• Supplied data:
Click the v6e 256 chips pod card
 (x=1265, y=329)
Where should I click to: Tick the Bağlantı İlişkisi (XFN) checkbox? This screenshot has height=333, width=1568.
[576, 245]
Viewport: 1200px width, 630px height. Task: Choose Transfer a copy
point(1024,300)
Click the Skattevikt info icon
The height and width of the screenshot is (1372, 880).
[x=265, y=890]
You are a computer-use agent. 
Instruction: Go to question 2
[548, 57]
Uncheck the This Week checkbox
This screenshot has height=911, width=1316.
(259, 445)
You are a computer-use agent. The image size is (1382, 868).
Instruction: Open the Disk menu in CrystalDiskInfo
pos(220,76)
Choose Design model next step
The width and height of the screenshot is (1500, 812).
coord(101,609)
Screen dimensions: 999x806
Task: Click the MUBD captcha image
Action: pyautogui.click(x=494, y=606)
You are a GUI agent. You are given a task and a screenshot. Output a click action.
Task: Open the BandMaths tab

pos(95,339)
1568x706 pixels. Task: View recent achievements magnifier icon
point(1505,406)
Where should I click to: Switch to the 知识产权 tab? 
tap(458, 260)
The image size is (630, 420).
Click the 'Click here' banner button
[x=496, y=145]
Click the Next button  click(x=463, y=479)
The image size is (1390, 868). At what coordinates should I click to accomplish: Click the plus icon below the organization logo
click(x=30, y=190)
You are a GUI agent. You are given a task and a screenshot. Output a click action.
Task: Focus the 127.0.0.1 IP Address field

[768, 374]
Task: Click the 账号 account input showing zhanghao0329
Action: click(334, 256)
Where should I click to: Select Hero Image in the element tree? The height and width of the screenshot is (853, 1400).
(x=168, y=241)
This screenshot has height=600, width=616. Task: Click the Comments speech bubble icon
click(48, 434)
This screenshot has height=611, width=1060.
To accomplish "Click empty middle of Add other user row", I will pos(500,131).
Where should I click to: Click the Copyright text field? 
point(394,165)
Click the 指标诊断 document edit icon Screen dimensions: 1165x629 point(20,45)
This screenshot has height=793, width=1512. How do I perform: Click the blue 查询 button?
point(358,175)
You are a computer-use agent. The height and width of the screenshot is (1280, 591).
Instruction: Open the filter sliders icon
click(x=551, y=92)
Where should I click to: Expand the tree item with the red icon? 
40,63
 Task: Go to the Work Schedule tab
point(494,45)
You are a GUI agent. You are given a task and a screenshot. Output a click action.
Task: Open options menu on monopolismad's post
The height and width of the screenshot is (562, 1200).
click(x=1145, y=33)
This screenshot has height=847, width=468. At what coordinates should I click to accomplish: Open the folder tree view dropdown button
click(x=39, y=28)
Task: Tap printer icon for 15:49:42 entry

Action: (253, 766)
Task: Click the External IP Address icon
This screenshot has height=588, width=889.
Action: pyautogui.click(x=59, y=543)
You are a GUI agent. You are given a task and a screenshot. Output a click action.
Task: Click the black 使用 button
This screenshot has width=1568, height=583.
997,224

• Exercise: Convert every line of the items above into a JSON array of strings, one string per line, leaving out blank lines.

• Solution:
[
  "Click the v6e 256 chips pod card",
  " (x=1265, y=329)",
  "Where should I click to: Tick the Bağlantı İlişkisi (XFN) checkbox? This screenshot has height=333, width=1568.",
  "[576, 245]",
  "Viewport: 1200px width, 630px height. Task: Choose Transfer a copy",
  "point(1024,300)",
  "Click the Skattevikt info icon",
  "The height and width of the screenshot is (1372, 880).",
  "[x=265, y=890]",
  "You are a computer-use agent. ",
  "Instruction: Go to question 2",
  "[548, 57]",
  "Uncheck the This Week checkbox",
  "This screenshot has height=911, width=1316.",
  "(259, 445)",
  "You are a computer-use agent. The image size is (1382, 868).",
  "Instruction: Open the Disk menu in CrystalDiskInfo",
  "pos(220,76)",
  "Choose Design model next step",
  "The width and height of the screenshot is (1500, 812).",
  "coord(101,609)",
  "Screen dimensions: 999x806",
  "Task: Click the MUBD captcha image",
  "Action: pyautogui.click(x=494, y=606)",
  "You are a GUI agent. You are given a task and a screenshot. Output a click action.",
  "Task: Open the BandMaths tab",
  "pos(95,339)",
  "1568x706 pixels. Task: View recent achievements magnifier icon",
  "point(1505,406)",
  "Where should I click to: Switch to the 知识产权 tab? ",
  "tap(458, 260)",
  "The image size is (630, 420).",
  "Click the 'Click here' banner button",
  "[x=496, y=145]",
  "Click the Next button  click(x=463, y=479)",
  "The image size is (1390, 868). At what coordinates should I click to accomplish: Click the plus icon below the organization logo",
  "click(x=30, y=190)",
  "You are a GUI agent. You are given a task and a screenshot. Output a click action.",
  "Task: Focus the 127.0.0.1 IP Address field",
  "[768, 374]",
  "Task: Click the 账号 account input showing zhanghao0329",
  "Action: click(334, 256)",
  "Where should I click to: Select Hero Image in the element tree? The height and width of the screenshot is (853, 1400).",
  "(x=168, y=241)",
  "This screenshot has height=600, width=616. Task: Click the Comments speech bubble icon",
  "click(48, 434)",
  "This screenshot has height=611, width=1060.",
  "To accomplish \"Click empty middle of Add other user row\", I will pos(500,131).",
  "Where should I click to: Click the Copyright text field? ",
  "point(394,165)",
  "Click the 指标诊断 document edit icon Screen dimensions: 1165x629 point(20,45)",
  "This screenshot has height=793, width=1512. How do I perform: Click the blue 查询 button?",
  "point(358,175)",
  "You are a computer-use agent. The height and width of the screenshot is (1280, 591).",
  "Instruction: Open the filter sliders icon",
  "click(x=551, y=92)",
  "Where should I click to: Expand the tree item with the red icon? ",
  "40,63",
  " Task: Go to the Work Schedule tab",
  "point(494,45)",
  "You are a GUI agent. You are given a task and a screenshot. Output a click action.",
  "Task: Open options menu on monopolismad's post",
  "The height and width of the screenshot is (562, 1200).",
  "click(x=1145, y=33)",
  "This screenshot has height=847, width=468. At what coordinates should I click to accomplish: Open the folder tree view dropdown button",
  "click(x=39, y=28)",
  "Task: Tap printer icon for 15:49:42 entry",
  "Action: (253, 766)",
  "Task: Click the External IP Address icon",
  "This screenshot has height=588, width=889.",
  "Action: pyautogui.click(x=59, y=543)",
  "You are a GUI agent. You are given a task and a screenshot. Output a click action.",
  "Task: Click the black 使用 button",
  "This screenshot has width=1568, height=583.",
  "997,224"
]